The Taliban, they said, envisioned the talks more as a means of gaining legitimacy than as a road to peace.
“I think the big gorilla in the room is the U.S. withdrawal from Afghanistan. It decreases the likelihood of a settlement because it raises the prospects of Taliban military gains,” said Seth Jones, a counterinsurgency expert at the Rand Corp., a Washington-based think-tank that receives U.S. funding. “Settlements usually occur when both sides reach a stalemate and see little prospect for change in the foreseeable future.”
The Taliban office, which opened less than a month ago to facilitate peace talks with the U.S. and Afghan government, was mired in controversy from the outset after the religious movement was accused of trying to set up a government-inexile by identifying its office as the Islamic Emirate of Afghanistan. It also hoisted the same white flag flown during the Taliban’s fiveyear rule of Afghanistan that ended with the 2001 American-led invasion.
Karzai reacted furiously and the Taliban lowered the flag and removed the sign.
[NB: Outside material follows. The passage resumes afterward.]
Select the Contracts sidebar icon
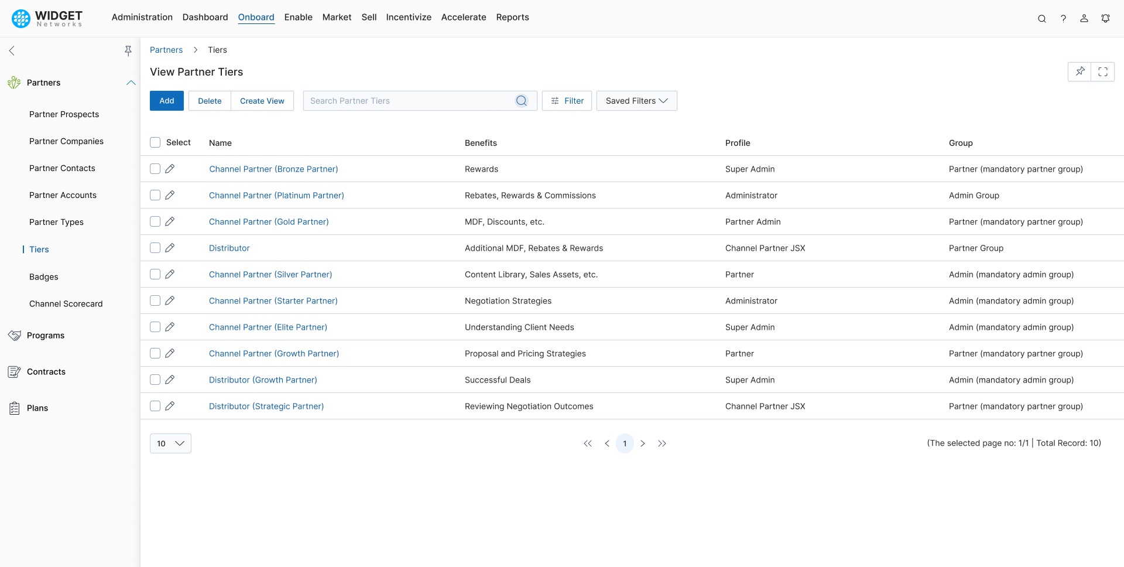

Both the U.S. and Qatar quickly chastised the Taliban and accused them of reneging on a promise to refrain from using either the name or the flag.
Now the office itself has been temporarily closed, a Taliban official familiar with the talks in Qatar said.
“They (the Taliban) do not go out of their homes in Doha and have not gone to the office since the removal of the flag and the plaque,” the Taliban official said in a telephone interview.
A diplomat in the region who is also familiar with the negotiations said: “The (Taliban) Political Commission has stopped all international political meetings and is not using the office.”
The Taliban also flatly rejected a peace offer from Karzai, made Tuesday ahead of the start of the holy month of Ramadan, when devout Muslims fast from sunrise to sunset.
Taliban spokesman Qari Yasouf Ahmadi said in a statement that they saw jihad, or holy war, as an even greater obligation during the holy month.
“We will continue with our attacks on the infidels and their slaves,” he said.